**PROBLEM REQUIREMENTS:** The answer must be an exact copy of the lines from the one containing "The image size is (1197, 972)." through the last line of the records, with no pictures.

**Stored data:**
#####
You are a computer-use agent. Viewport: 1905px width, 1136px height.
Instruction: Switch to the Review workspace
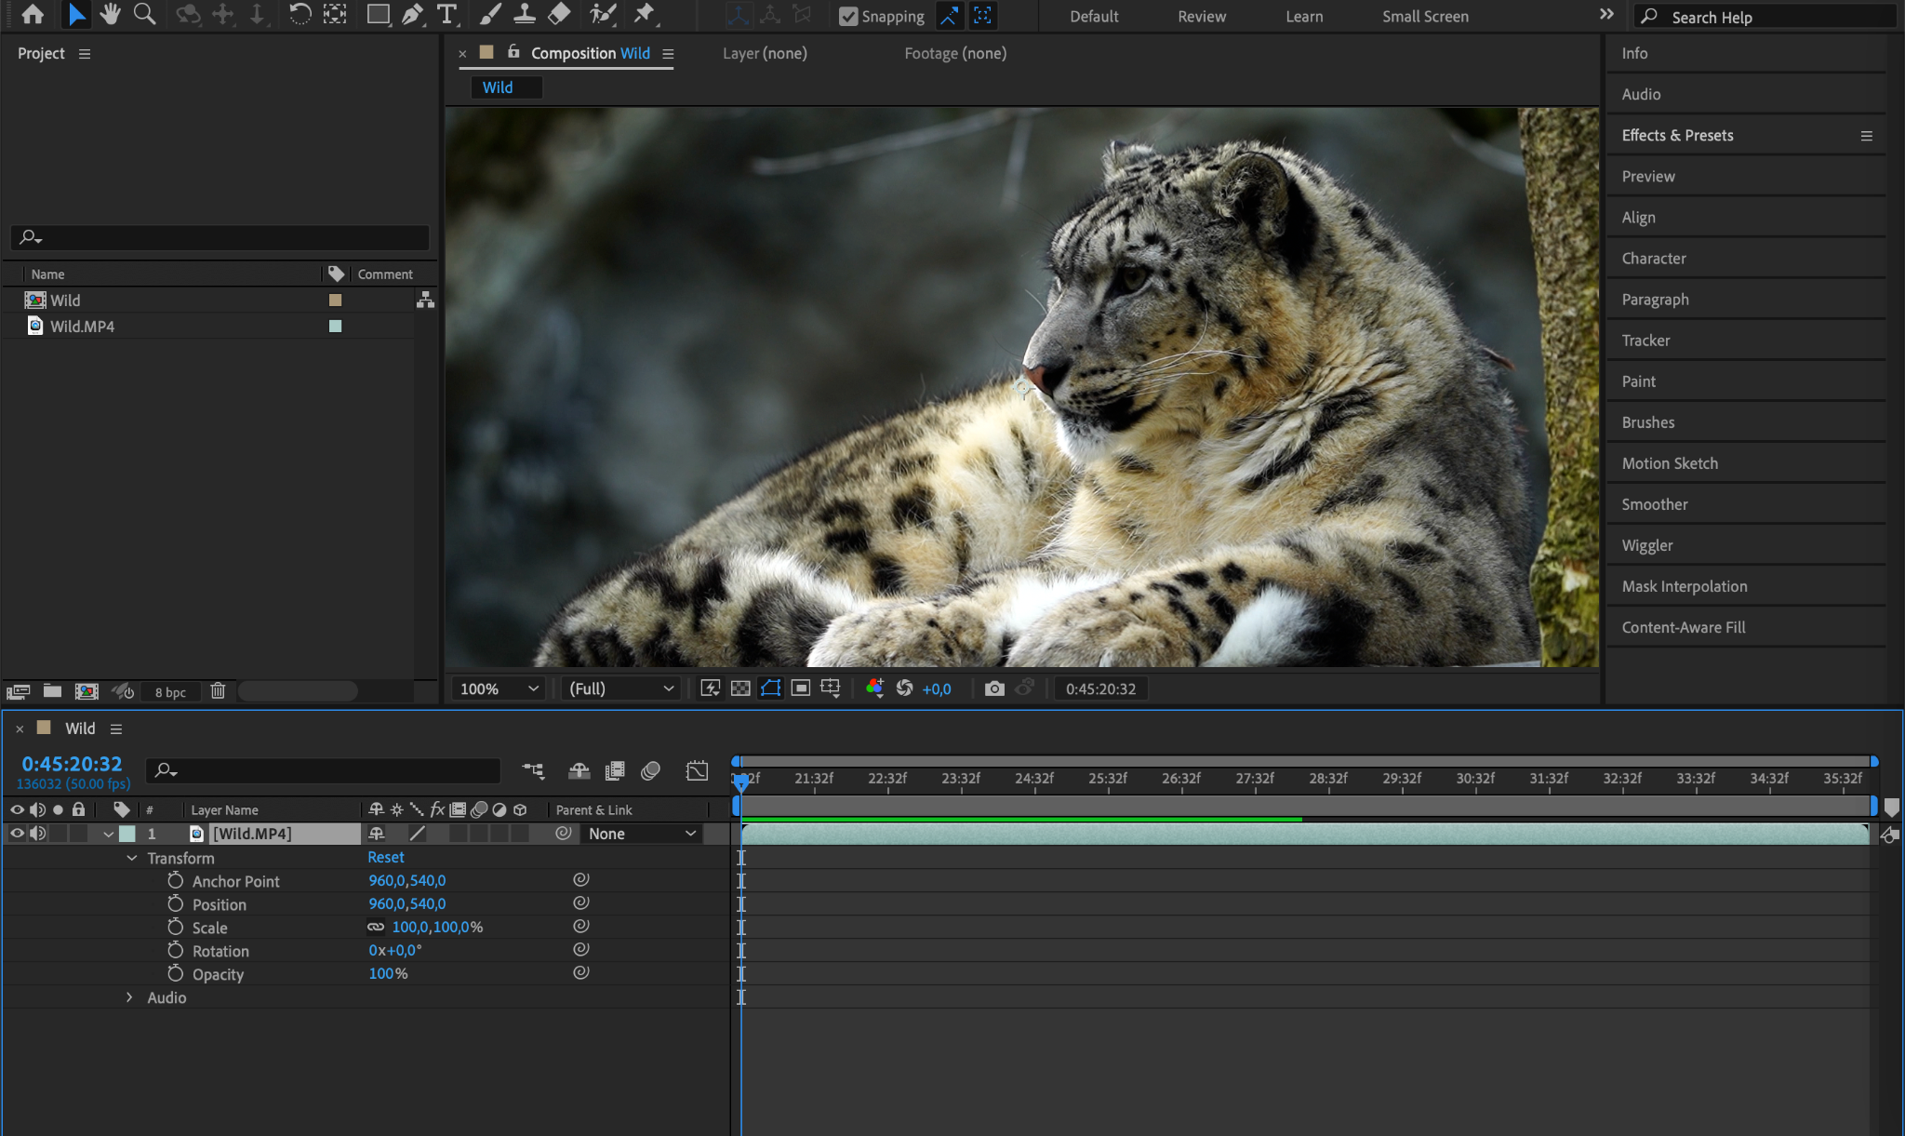pos(1201,16)
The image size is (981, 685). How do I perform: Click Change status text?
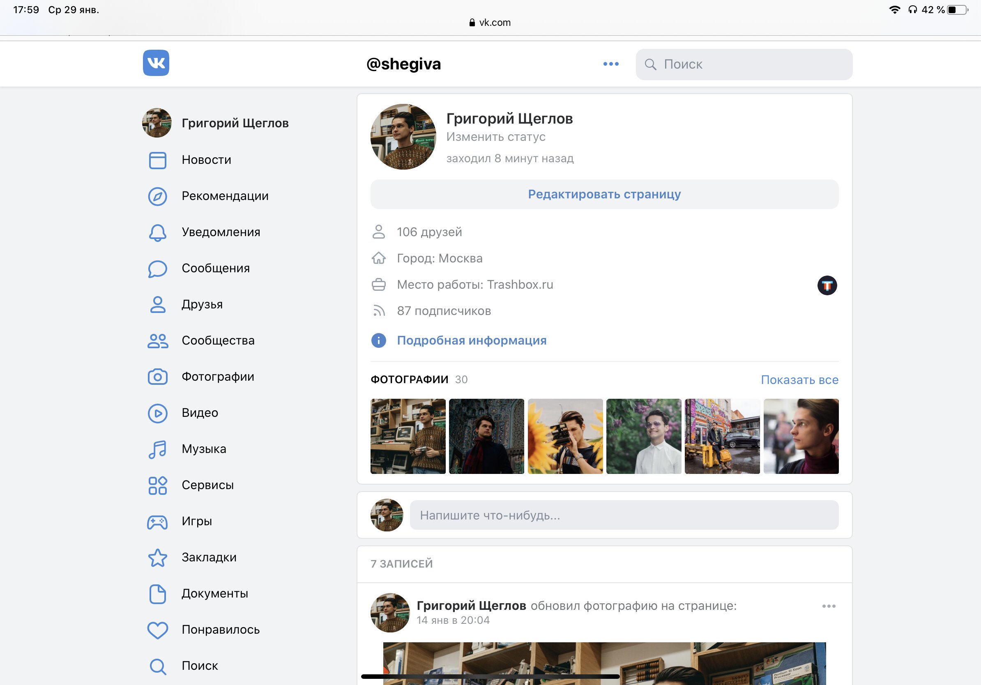click(x=496, y=137)
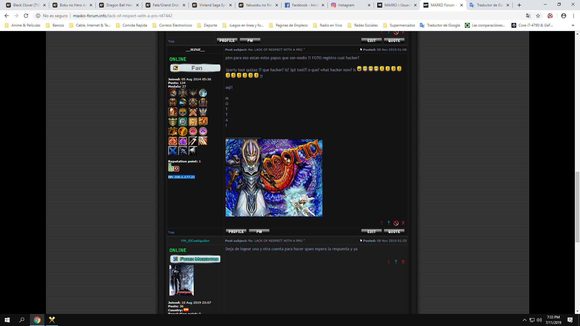Click QUOTE on JEZUZ's post
This screenshot has width=580, height=326.
pyautogui.click(x=394, y=232)
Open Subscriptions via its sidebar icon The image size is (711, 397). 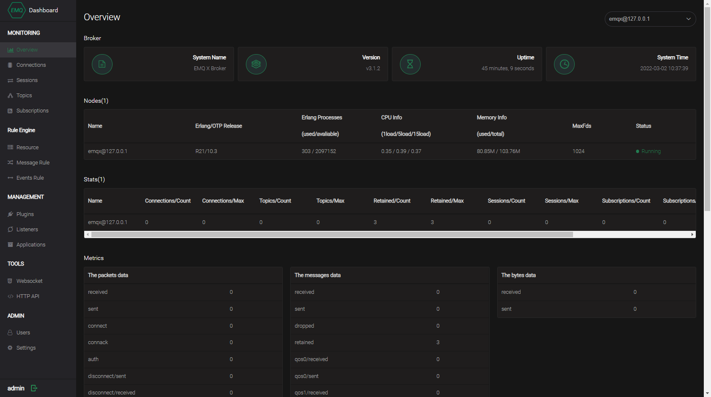point(10,110)
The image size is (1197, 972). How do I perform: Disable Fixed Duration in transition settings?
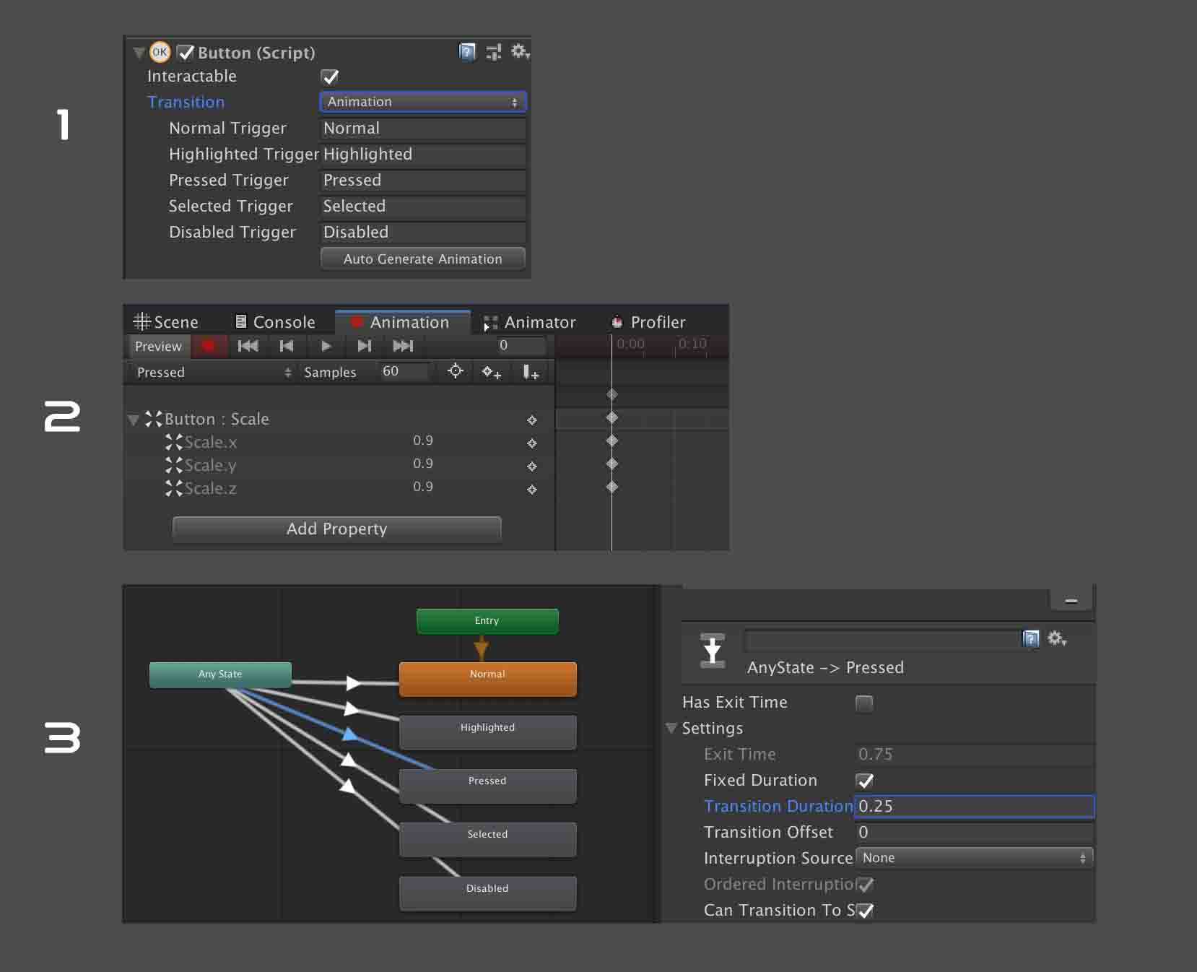click(x=864, y=781)
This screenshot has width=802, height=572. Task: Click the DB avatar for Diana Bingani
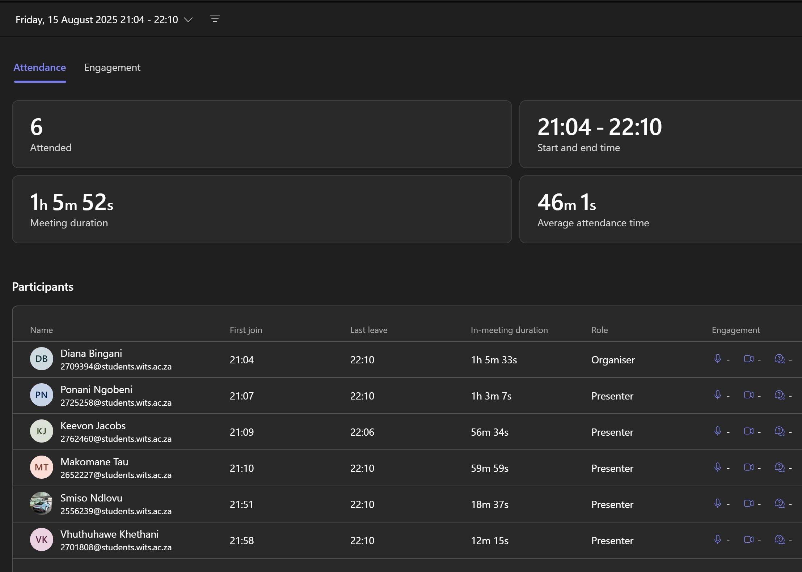click(x=41, y=359)
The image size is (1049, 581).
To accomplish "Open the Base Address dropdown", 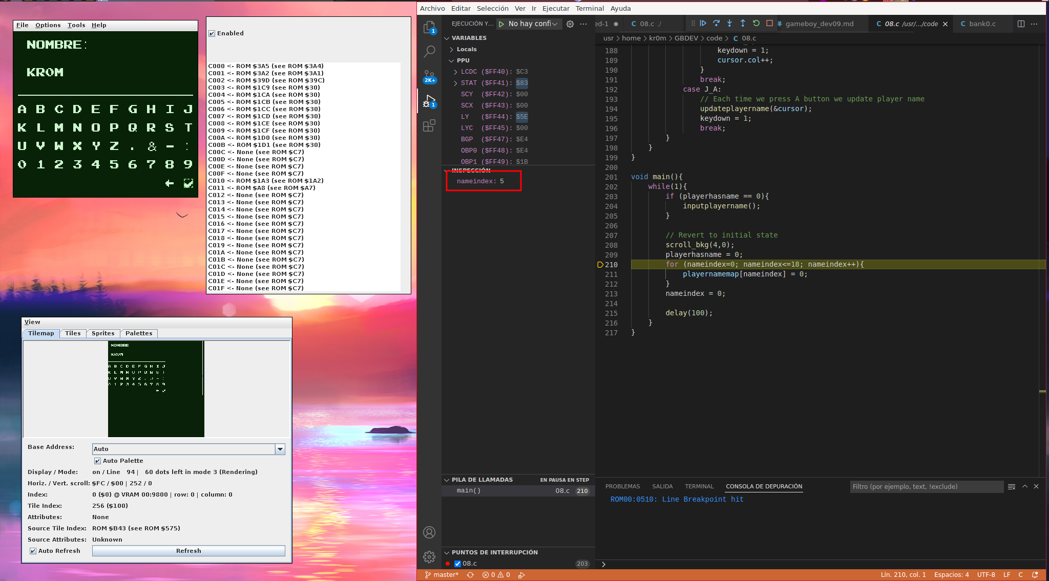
#####
**REPLY TO THE TASK:**
The image size is (1197, 972). How do I perform: Disable Fixed Duration in transition settings?
click(x=864, y=781)
This screenshot has width=802, height=572. Task: Click the DB avatar for Diana Bingani
click(x=41, y=359)
The image size is (1049, 581).
To accomplish "Open the Base Address dropdown", 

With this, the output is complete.